*Exercise:* Using the records that follow, count the lines containing the word "below" and give that number only.

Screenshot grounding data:

------------------------------------------------------------------------

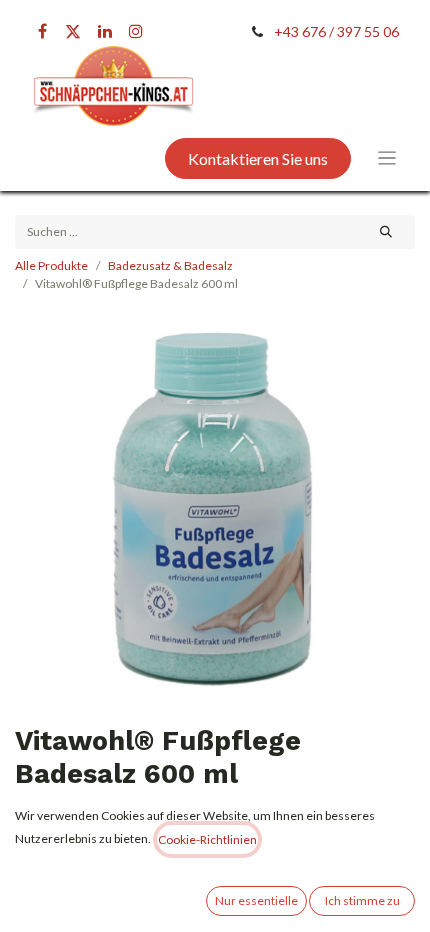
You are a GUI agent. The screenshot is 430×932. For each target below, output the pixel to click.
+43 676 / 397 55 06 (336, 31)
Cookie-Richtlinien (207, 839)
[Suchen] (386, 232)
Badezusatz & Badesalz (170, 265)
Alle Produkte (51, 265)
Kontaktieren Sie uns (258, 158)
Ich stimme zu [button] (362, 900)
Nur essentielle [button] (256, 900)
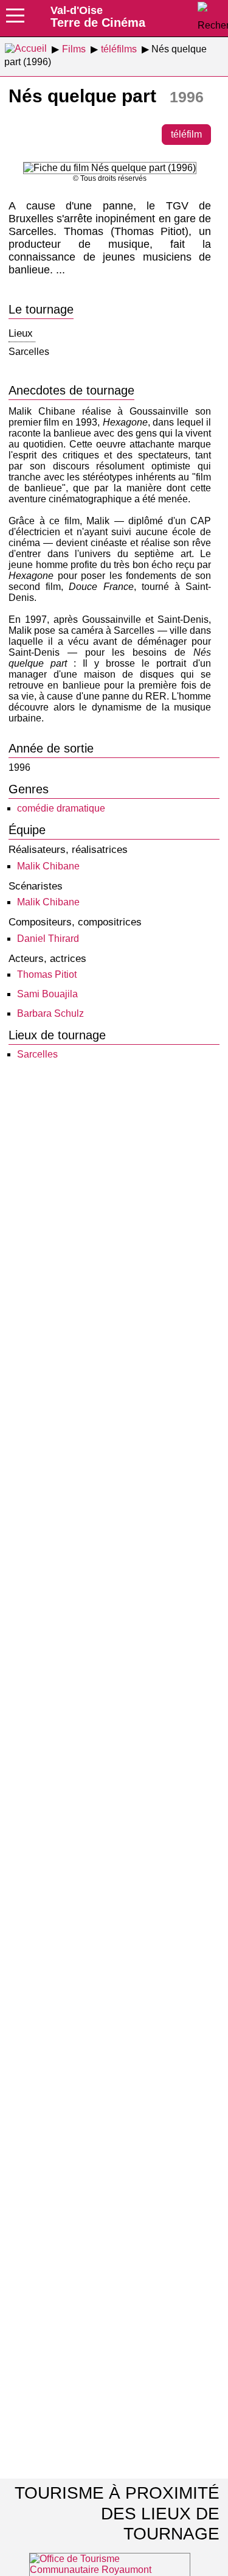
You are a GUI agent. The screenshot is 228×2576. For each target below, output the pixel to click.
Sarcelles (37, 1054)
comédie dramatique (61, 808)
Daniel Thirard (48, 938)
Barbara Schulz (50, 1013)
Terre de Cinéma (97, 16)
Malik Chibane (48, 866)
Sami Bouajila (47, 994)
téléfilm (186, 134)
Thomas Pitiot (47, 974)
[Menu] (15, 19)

------------------------------------------------------------------------

*Expected answer:* 2